Start of Block

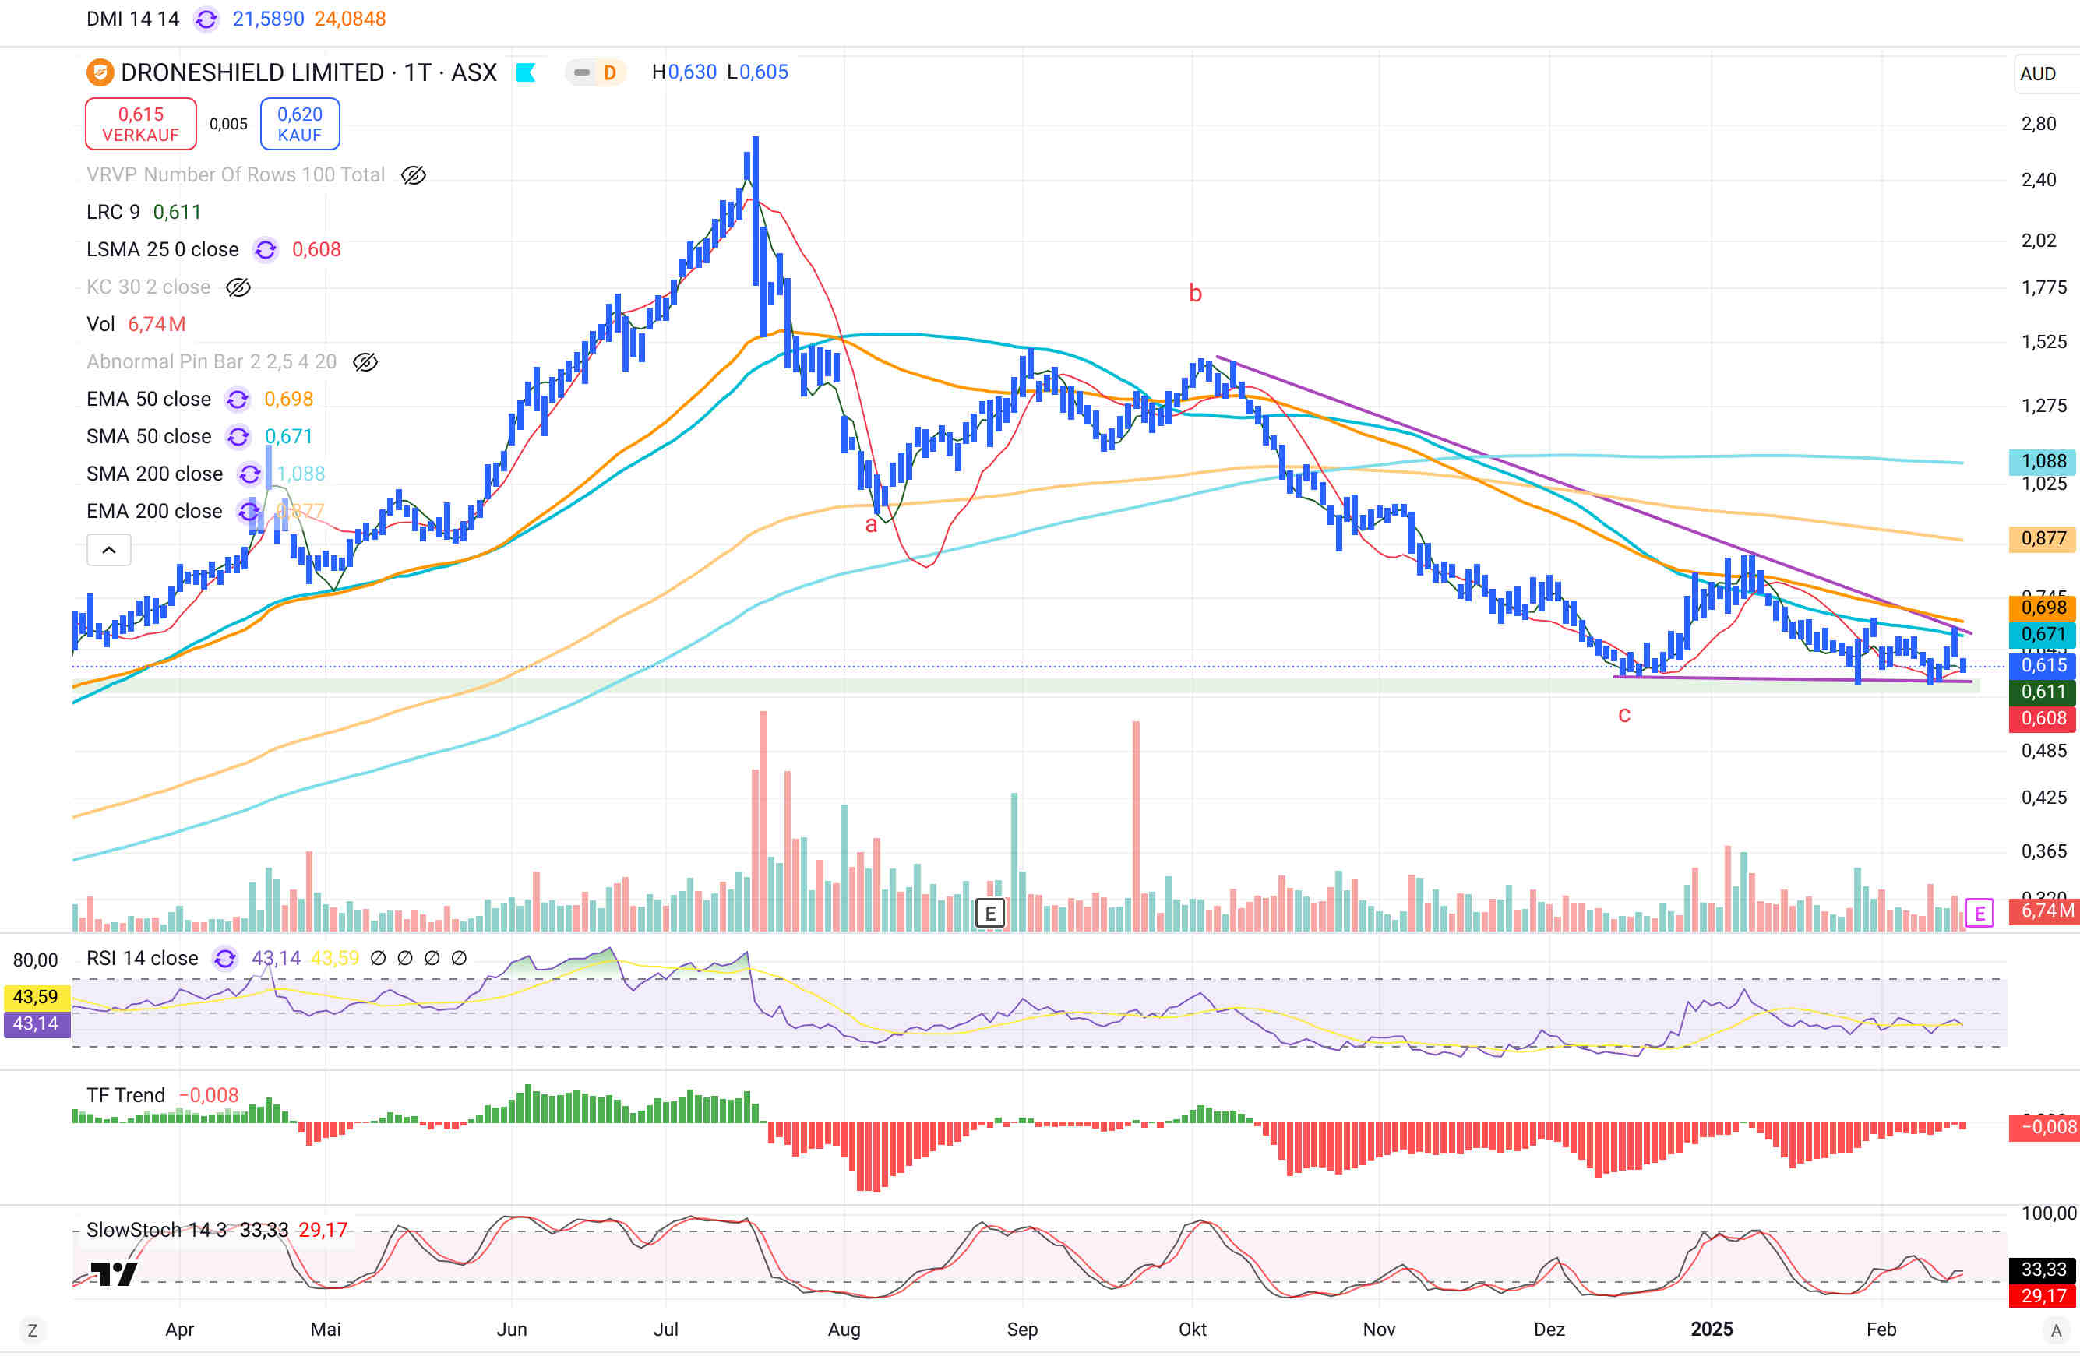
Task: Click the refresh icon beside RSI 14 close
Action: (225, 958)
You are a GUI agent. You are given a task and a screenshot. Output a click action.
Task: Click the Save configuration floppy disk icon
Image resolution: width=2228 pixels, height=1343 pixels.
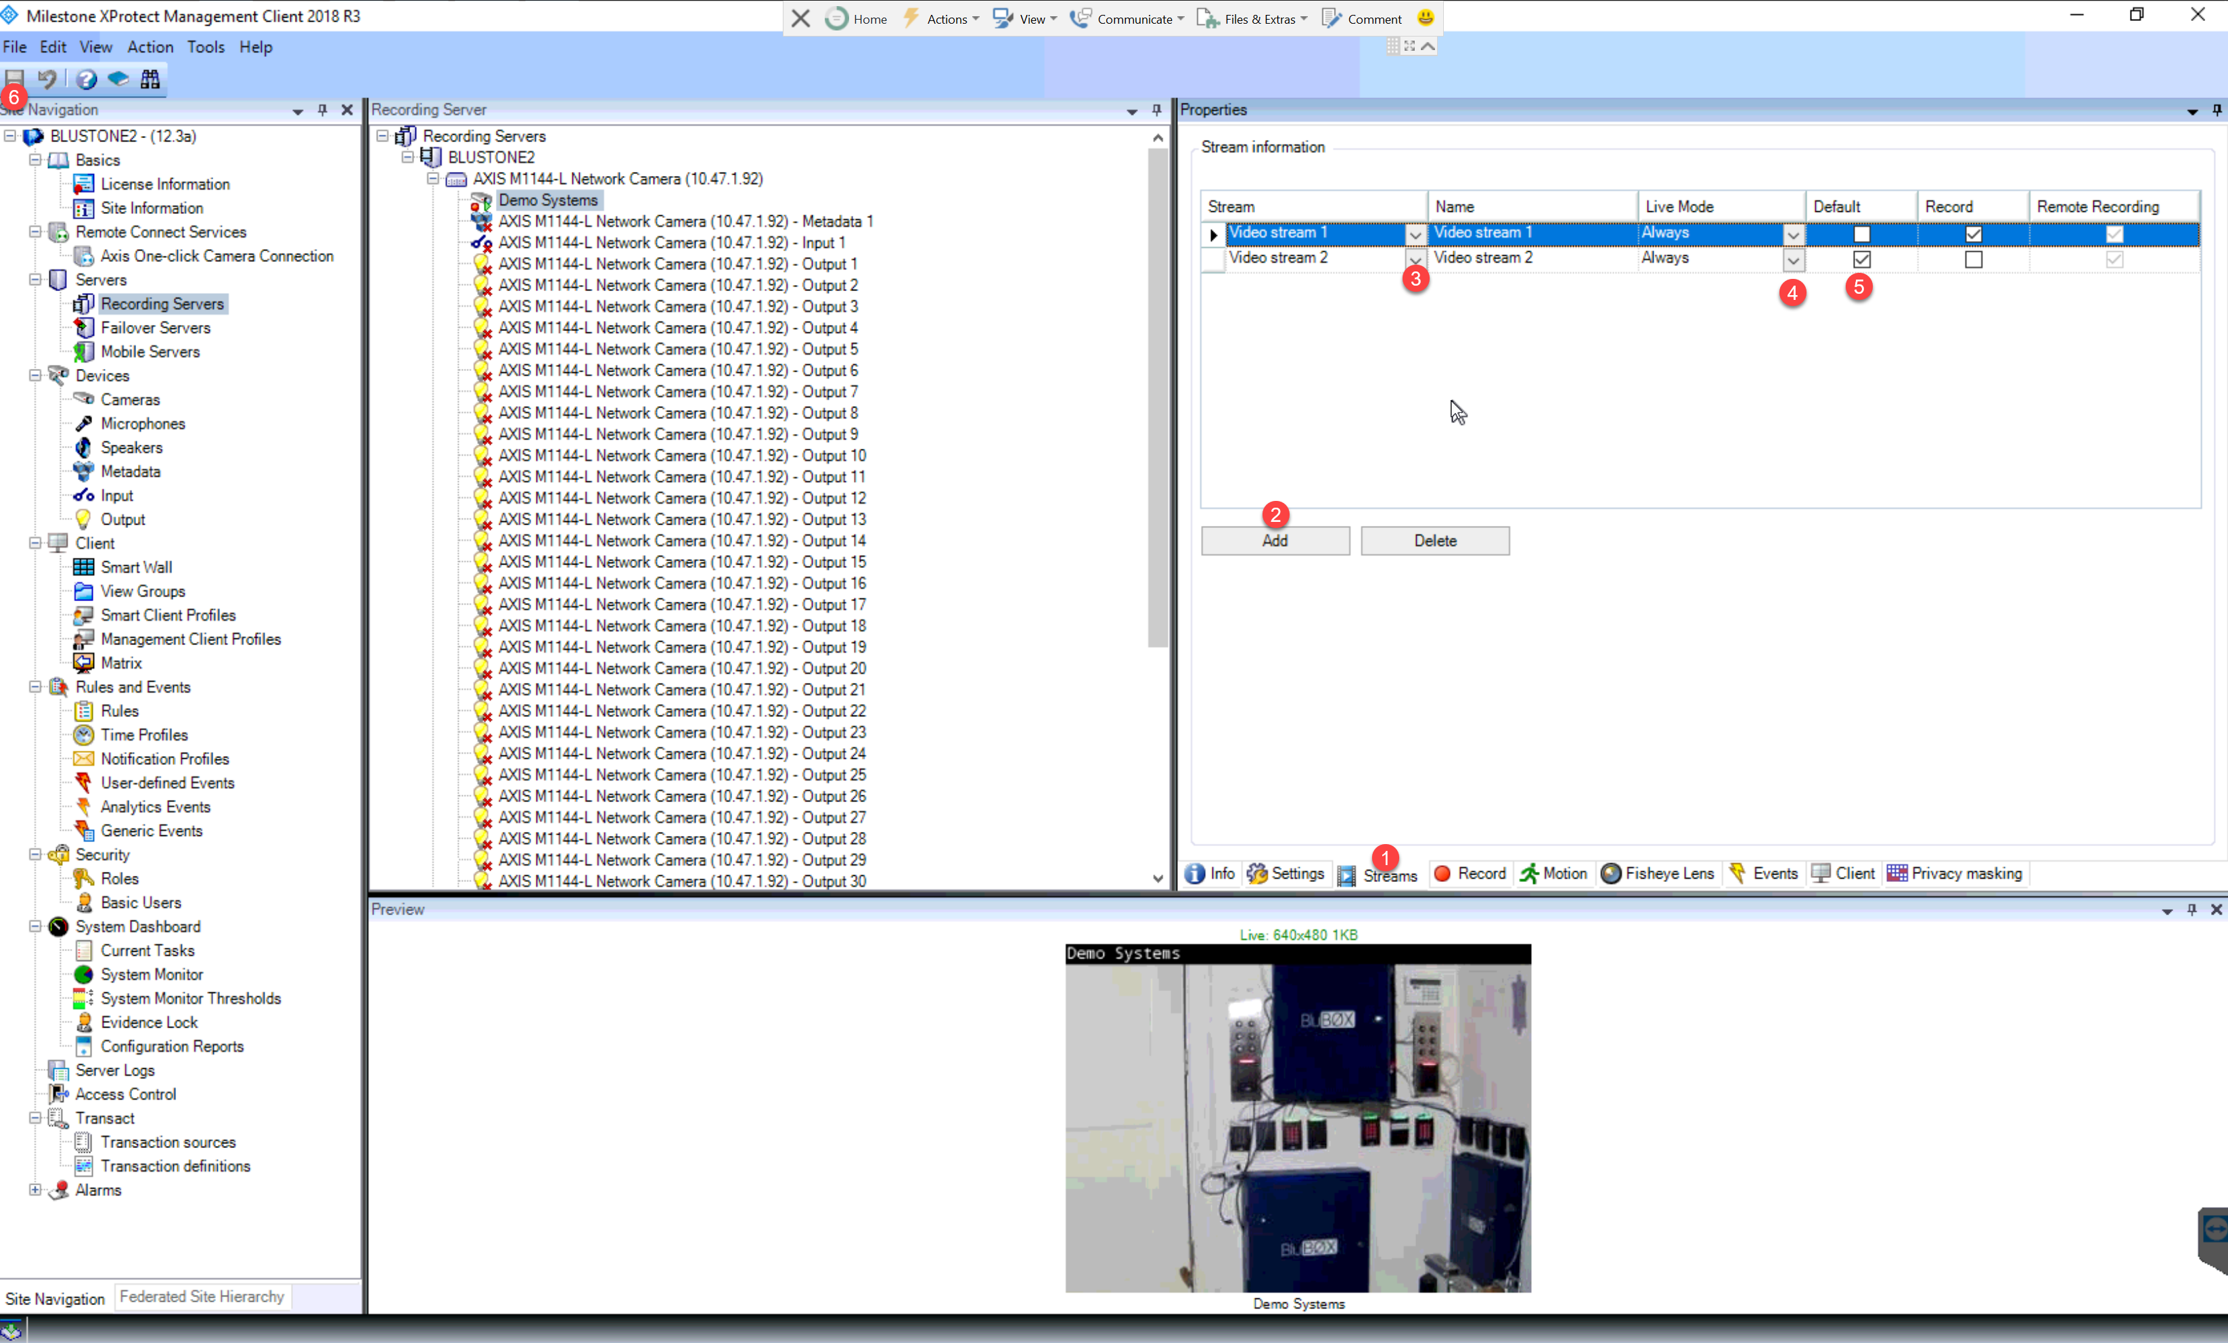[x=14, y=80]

End of Block

WHAT TO WORK ON:
Give an exact copy of the line containing "Task: Click the Save" and every line after it through the end of the entries. Pictures are to be dropped.

EXPECTED ANSWER:
Task: Click the Save configuration floppy disk icon
Image resolution: width=2228 pixels, height=1343 pixels.
[x=14, y=80]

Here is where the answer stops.